Le panorama de ce qu’on a observé répond á quelques narrations de James Scott,
citées par Vinay Gupta disant : l’occident oblige les paysans á opérer en cherchant à maximiser
les profits, ce qu'ils nient comme principe de la production paysanne familiale. En outre, il fait
valoir que les sociétés traditionnelles (pré-capitalistes) diffèrent sensiblement des sociétés
modernes (capitalistes) par rapport à la thèse de deux éléments. Les sociétés traditionnelles
conservent généralement une «éthique de subsistance» qui préfère la sécurité et la fiabilité des
avantages à long terme (p.13). Ce principe de « sécurité d'abord » conduit à encourager les
paysans à «minimiser les risques pour la subsistance.
"D'autre part, les relations informelles entre les membres des sociétés traditionnelles
fournissent des moyens de regroupement pour assurer la survie des individus. Coopération des
liens familiaux et de parenté, ainsi que la propriété et les droits de citoyenneté et obligations
établies, «soupapes de sécurité» pour les individus de sauvetage dans le temps de l'adversité : une
famille qui est en urgente difficulté espère l'aide des autres qui ont un meilleur une meilleure
situation en attendant d'échanger lorsque sa position est inversée "(p.168).
La production actuelle est faite par l'organisation de la famille paysanne pour obtenir
les aliments de base. Elle est soutenue par certains caractères culturels ancestraux, avec
l'utilisation de techniques de production harmonieuse et de mécanisme d'assistance mutuelle qui
lui permettent de se maintenir dans le temps. Il n’y a pas en réalité une différenciation ethnique
et culturelle dans la paysannerie haïtienne. Il s’agit des petites exploitations familiales avec un
modèle de gestion agro écologique, généralement des types de production biologique avec
l’utilisation principalement des engrais verts, d'autres impliquent une dynamique de production
plus intensive combinant l'utilisation des intrants organiques et chimiques. L'utilisation de
produits chimiques se fait pour certaines cultures comme le chou, le poivre et la banane.
Habituellement on trouve des exploitations qui n’ont jamais utilisé des engrais chimiques, alors
qu'il en existe d'autres avec utilisation abusive motivée par l’infertilité progressive du sol qui,
n’étant jamais au repos, ne peut se régénérer pour assurer le rendement attendu.

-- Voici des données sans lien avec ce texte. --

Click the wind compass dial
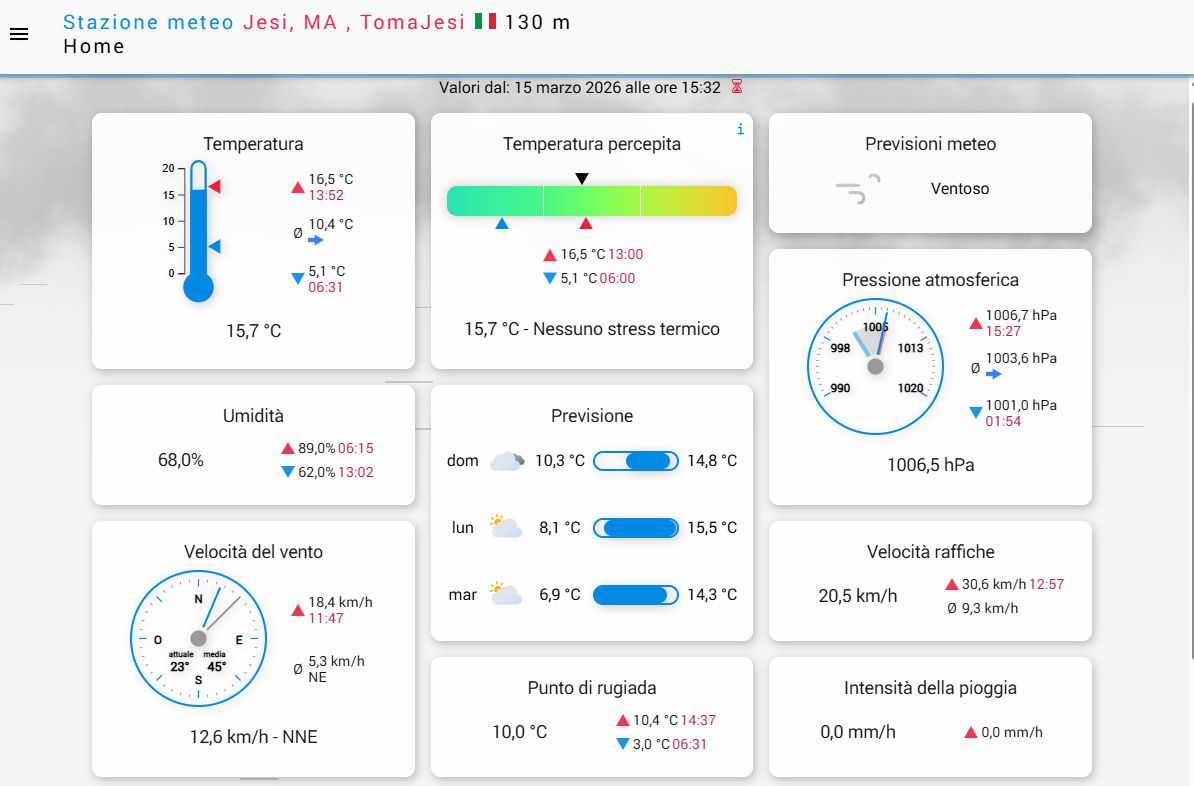Viewport: 1194px width, 786px height. 198,637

Les participants aux focus groupes considèrent l'agriculture comme un tout, une
combinaison symbiotique entre la production agricole et l'élevage, entre les espèces, sur la base
d'une rationalité reproductive. La production paysanne est manuelle avec utilisation des outils
légers et traditionnels. Elle est très dépendante des conditions pluviométriques et est basée sur la
gestion des connaissances ancestrales comme le cycle lunaire, les variations de l’activité solaire,
le vent etc. On rencontre des modèles exploitations de plus de cent ans et qui restent intacts. Il est
fort difficile de trouver la monoculture au niveau des exploitations familiales à Cap-Rouge, elles
sont généralement munies de cultures associées dans des zones écologiquement différentes où les
cultures ont un comportement et développement différents.

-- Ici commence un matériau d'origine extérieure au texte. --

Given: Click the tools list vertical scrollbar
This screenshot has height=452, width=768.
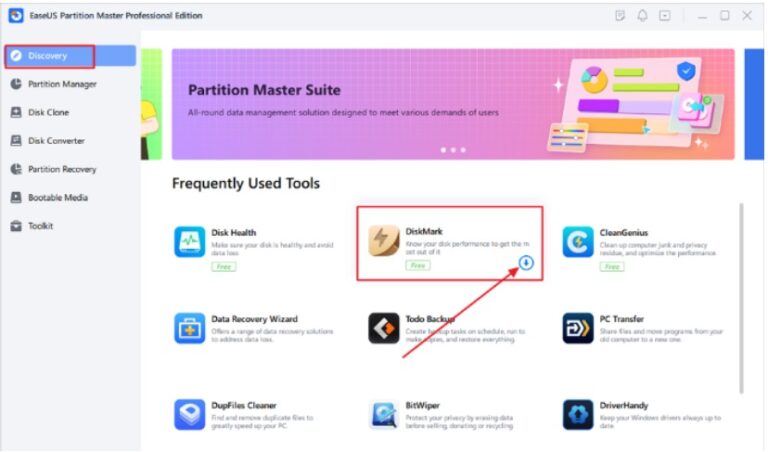Looking at the screenshot, I should pos(741,298).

Dans cette forme de production paysanne, se caractérise la pluralité, en réponse à un
modèle de consommation diversifiée en calories, protéines et vitamines. Pour cela, il existe une
association des cultures de céréales, de tubercules, de légumineuses et d'élevage tels que
volailles, porc, bœuf, chèvre, ect. Cette forme de production actuelle à Cap-rouge n’est pas
différente de ce que Marcel Mazoyer a décrit dans son texte « La brève histoire de l'agriculture".